Following her tremendous success, Gilbert watched as her peers set her smack dab in the middle of their concocted “downhill dilemma.” It was not the way she saw it at all.

Last Thursday, Gilbert gave a speech in California entitled, “How We Kill Our Geniuses.” The idea is that American society kills its geniuses (aka best selling authors, and all types of artists) by demanding super-human powers from them. Gilbert argues that “…instead of seeing the individual as a genius, we should view the brilliance as a gift from an unknowable outside source –some might call it a muse, others a fairy or god force—that visits us on occasion to participate in an act of creation, and then leaves to help someone else.”

She received a full standing ovation for her talk from an audience of people who, according to Kim Zetter at Wired, “generally don’t give in to beliefs about muses, fairies and god forces.”

I’ve absolutely heard this theory before.
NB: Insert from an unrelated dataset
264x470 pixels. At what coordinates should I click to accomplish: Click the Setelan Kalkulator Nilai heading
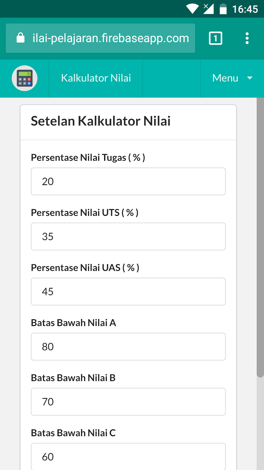(101, 121)
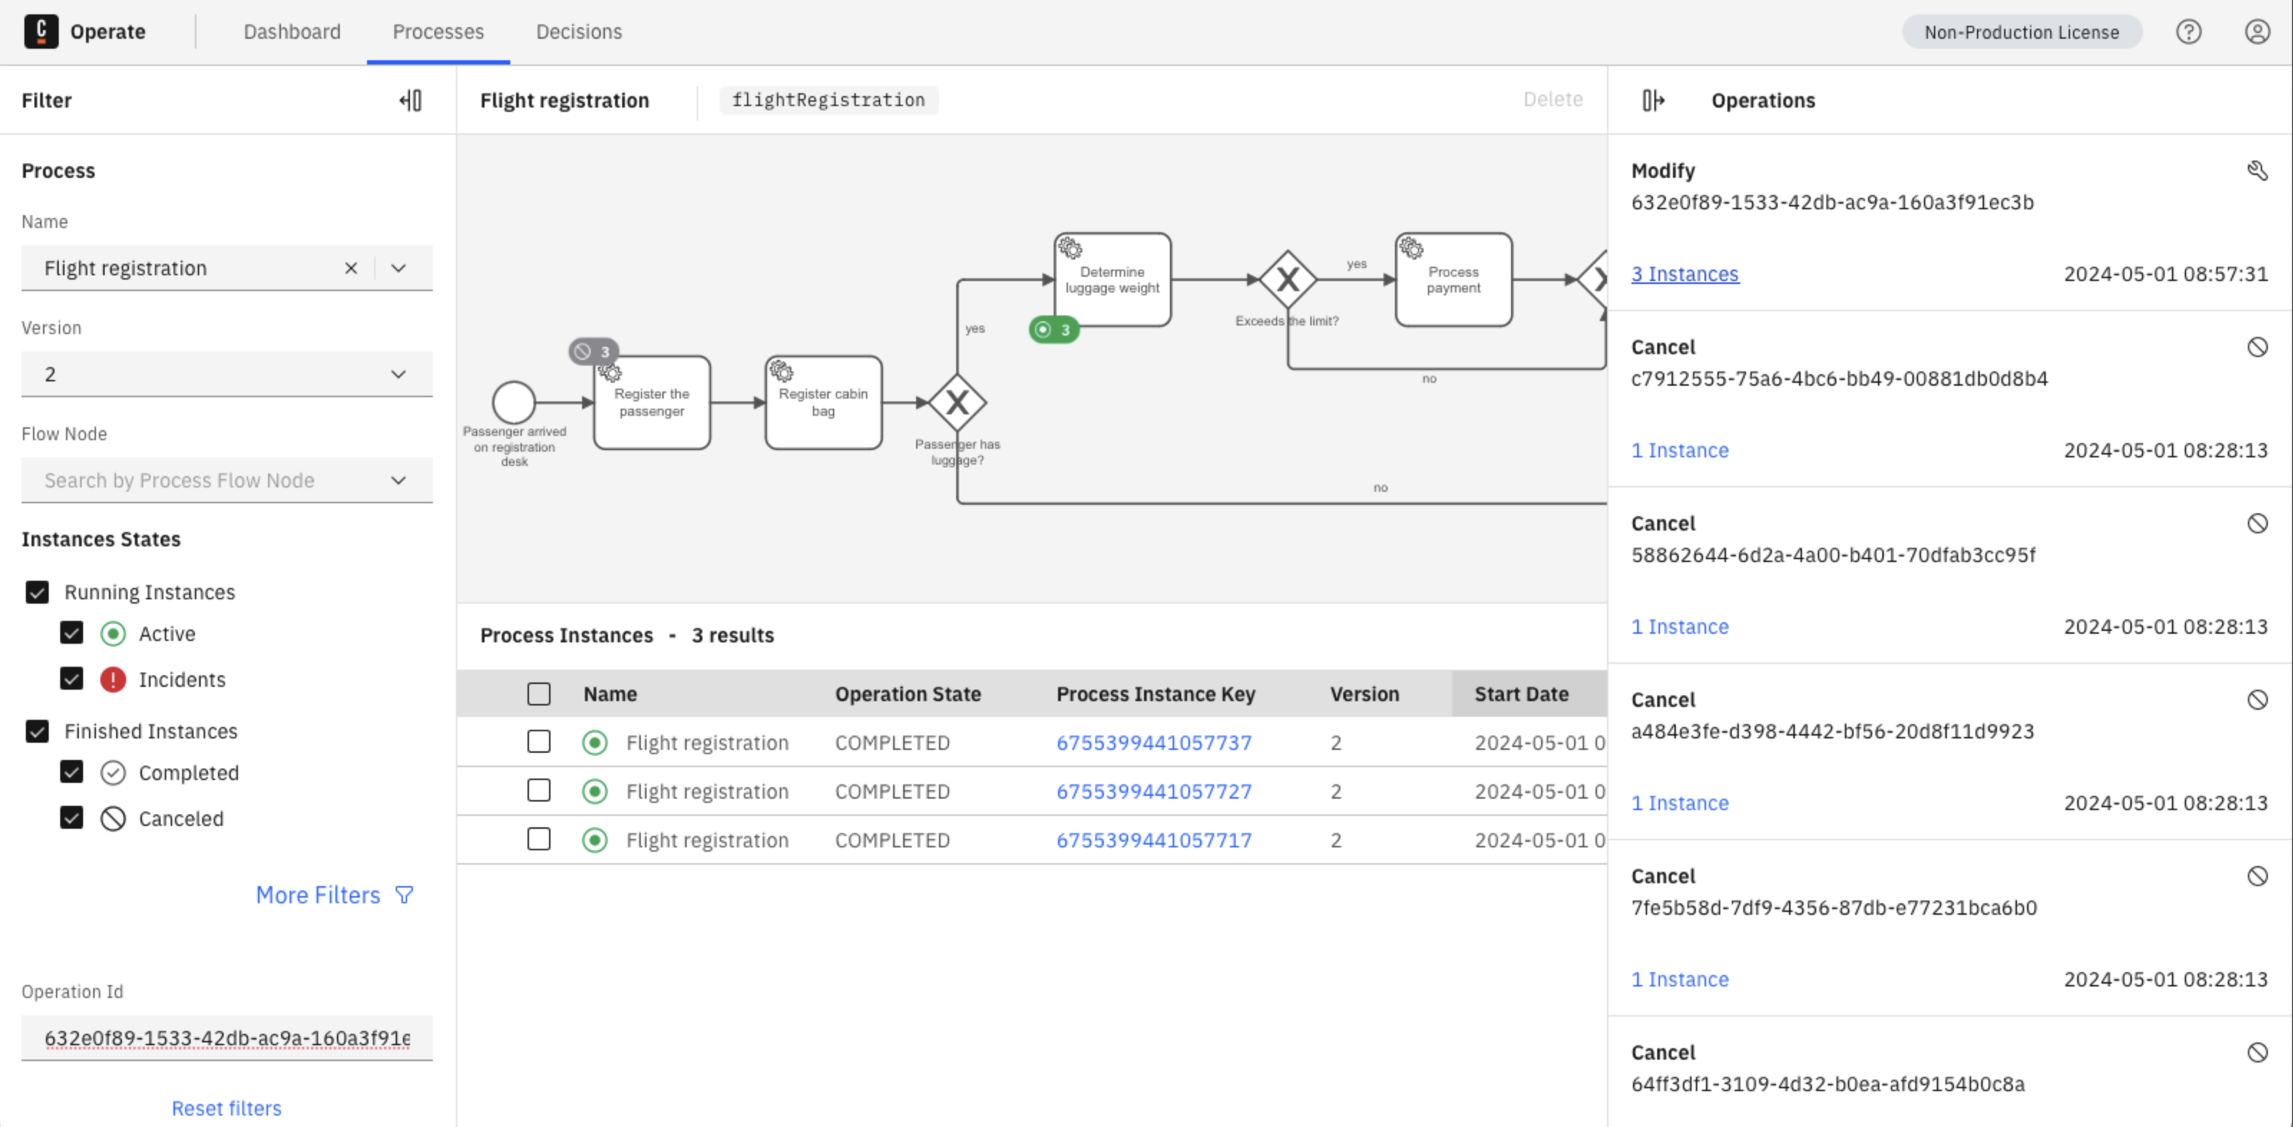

In fact, I’m sure that it’s a mindset prescribed to artists for the same reason doctors prescribe Ambien. This type of thinking takes some of the pressure off someone trying to put everything they have into a creative endeavor. Renowned choreographer Twyla Tharp says that you can walk around every day hoping to get hit by a bolt of lightning (metaphorically speaking), but unless you hike up to the top of a hill, it’s less likely to happen. Okay, I’m sure her metaphor is a bit less gruesome, but she describes it as lightning, nonetheless.

It’s all about the legwork on our “mortal” end of things (if we’re talking divine intervention, that is). Gilbert said in her speech that she ran into a severe case of writer’s block while writing Eat, Pray, Love and resolved that if the book didn’t turn out to be as good, it wasn’t going to be entirely her fault. “So if you want [the book] to be better,” she said aloud to whatever entity it was that usually helped her, “then you’ve got to show up and do your part of the deal. But I’ll keep writing anyway, because that’s my job. And I’d like the record to report today that I showed up.”

Just do your job, Gilbert says. Show up everyday. Hike to the top of the highest point for inspiration –whatever it may be that positions you in the right place every day so that when the lightning/god force/220:1 probability/transcendent state/muse/fairy/inspiration decides to bless you, it will know exactly where you are.

I read Stephen King’s book On Writing when I was in high school, so I’ll end with my favorite quote:
“Put your desk in the corner, and every time you sit down there to write, remind yourself why it isn’t in the middle of the room. Life isn’t a support-system for art. It’s the other way around.”